If the legislature fails to produce a bipartisan map, the task goes to the redistricting commission, which consists of seven members: the governor, state auditor, secretary of state, two majority party appointees made by the Ohio House and Senate majority leaders and two minority party appointees made by the Ohio House and Senate minority leaders. The commission could make a map with the votes of at least four members, two coming from the minority party.
If the commission fails, the state legislature gets another shot, and could approve a 10-year map with a three-fifths vote in favor, including one-third of minority party members.
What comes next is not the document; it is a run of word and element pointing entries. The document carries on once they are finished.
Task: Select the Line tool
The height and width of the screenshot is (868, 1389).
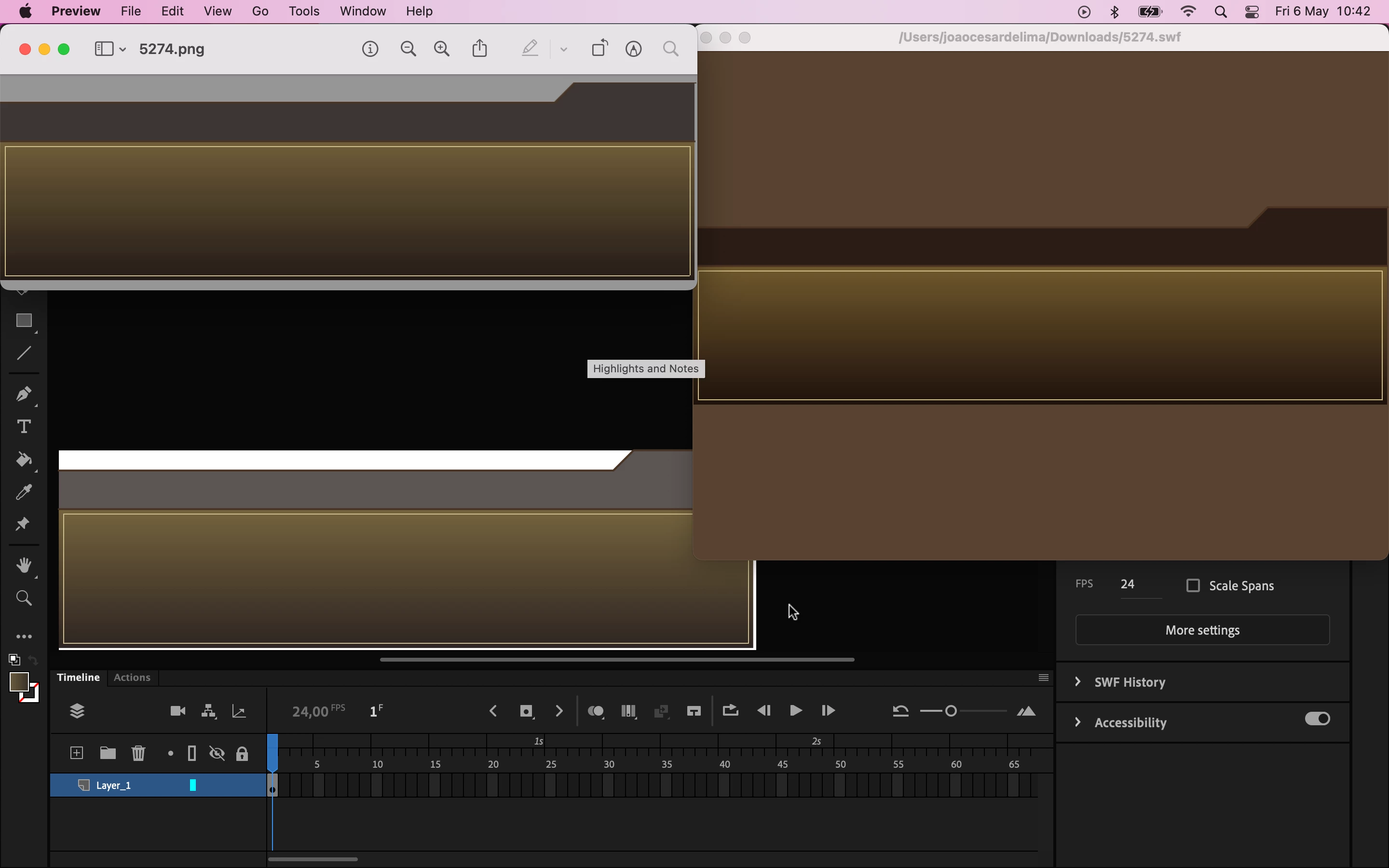Action: click(x=24, y=353)
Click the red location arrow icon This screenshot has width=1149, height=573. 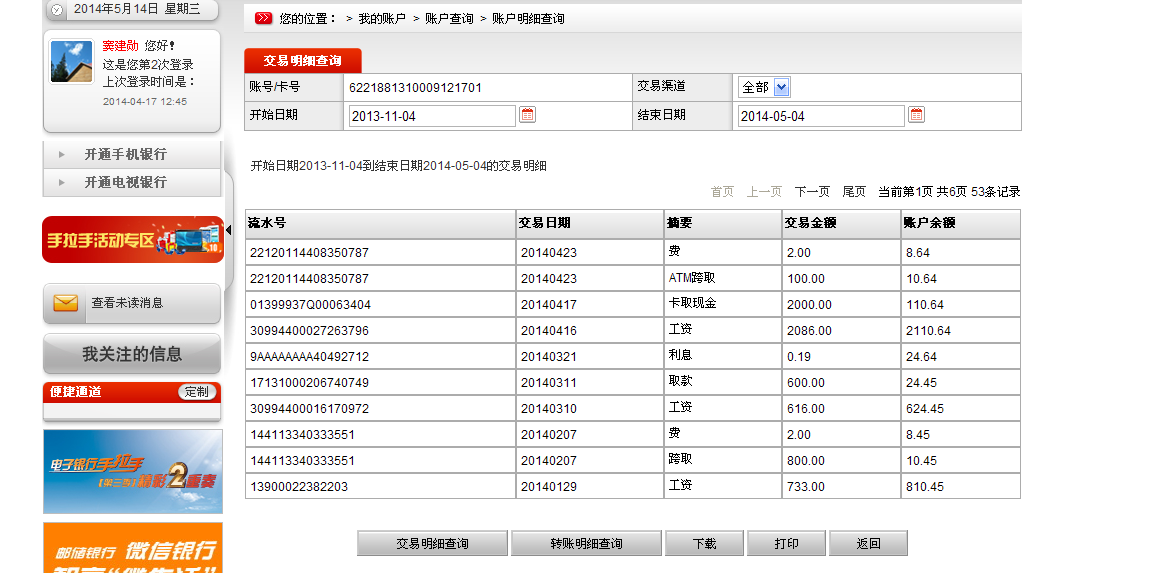pyautogui.click(x=263, y=18)
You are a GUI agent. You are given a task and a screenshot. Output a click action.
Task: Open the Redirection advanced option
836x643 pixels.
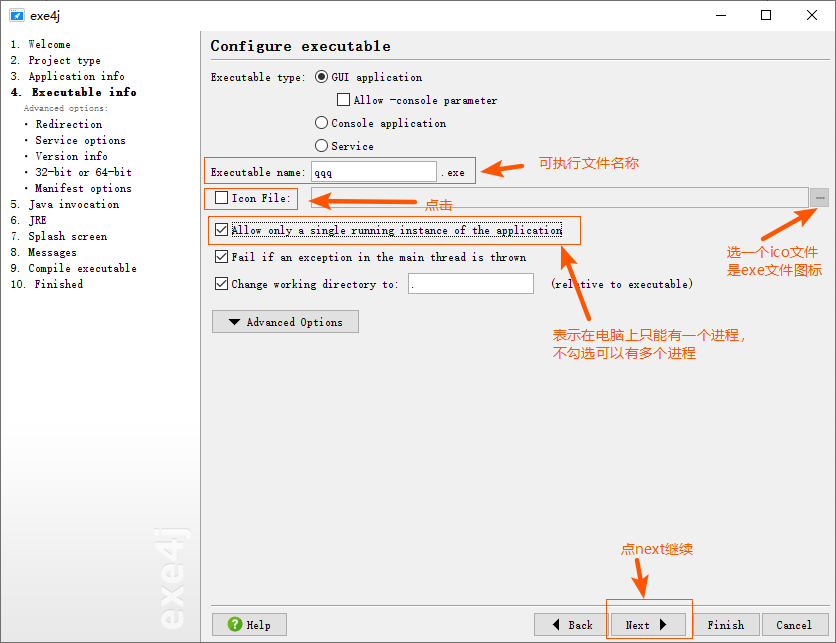69,124
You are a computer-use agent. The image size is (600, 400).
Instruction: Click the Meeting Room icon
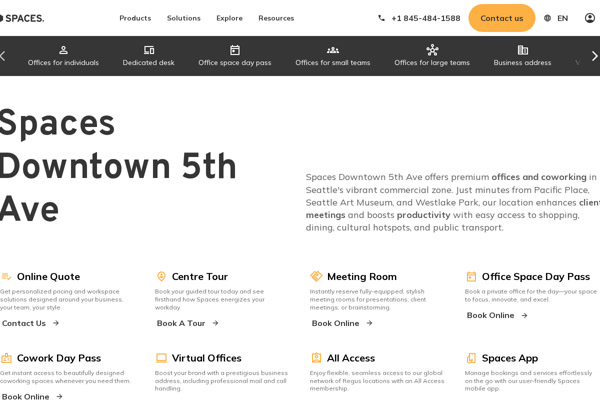(x=316, y=277)
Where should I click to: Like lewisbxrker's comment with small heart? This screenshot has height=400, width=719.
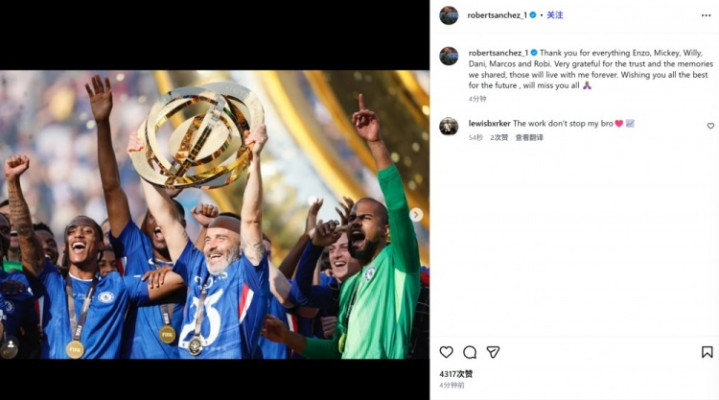tap(710, 126)
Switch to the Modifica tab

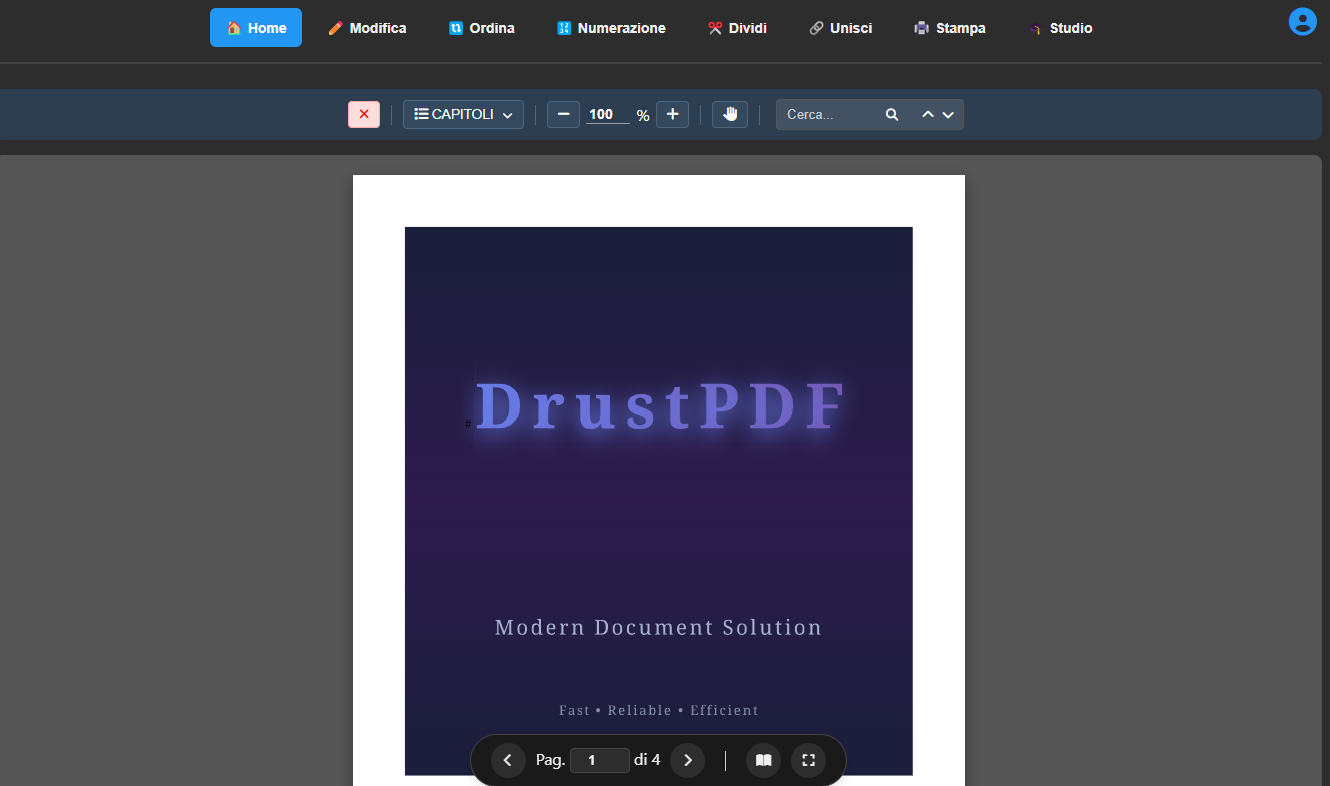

The final step, if all others fail, is the legislature could draw a four-year map with the approval of a simple majority, but must do it under strict new rules prohibiting a map that unduly favors one party or incumbent, and requires that the districts be geographically compact.
“A really bad map could stop because of a gubernatorial veto, it could stop because of (a citizen) referendum or it could stop because of taking them to court,” Turcer said.
‘We’re the wild west’
The American Civil Liberties Union of Ohio is not opposing the issue but has decided to remain neutral on it over concerns that it doesn’t go far enough and that the majority party will simply draw four-year maps.
“While there are some benefits to Issue 1 it still allows for partisan gerrymandering,” said Mike Brickner, senior policy director at the ACLU of Ohio.
Turcer said she understands that concern but argues the compromise is better than the current system. The only rules the party in power must follow now are that the districts not violate the federal Civil Rights Act and that they contain approximately equal populations.
“(It) really curbs the worst aspects of gerrymandering,” Turcer said. “We’re the wild wild west.”
Supporters say districts with a diverse political mix are more fair, decrease partisanship, and give voters a greater choice.
“In the current system there’s not a lot of incentive to compromise,” said Keith Lake, vice president of government affairs for the Ohio Chamber of Commerce, which has endorsed Issue 1. “Issue one is going to change who controls how the maps are drawn and takes out a lot of the opportunity for partisan mischief.”
State Issue 1 - Congressional Redistricting Reform - How it works
The Ohio Legislature would draw a 10-year map, which would need a super majority of the Ohio House and Senate, with support from 50 percent of both Republican and Democratic Party members, to be adopted.
The rules discourage dividing communities and require that 65 counties must be kept whole, 18 cannot be split more than once and five cannot be split more than twice.
Public hearings must be held on proposed maps before a vote, and the public can submit proposed district maps for consideration.
If the legislature fails to produce a map, the seven-member Ohio Redistricting Commission can draw a 10-year map, which would require four votes in favor, including two from the minority party.
If the commission fails to produce a map, it goes back to state legislature, which can draw a 10-year map with a three-fifths vote, including one-third of minority party members.
If that fails, the legislature can approve a four-year map with a simple majority under strict rules that only apply at this stage.
The four-year map rules require that districts be geographically compact. They also prohibit districts that unduly favor or disfavor a party or incumbent, or unduly split governmental units like counties or cities.
The legislature would have to produce a written explanation for how a four-year map meets the letter of the law.
The governor has veto power over maps approved by the legislature and any map can be challenged in court or by citizen referendum.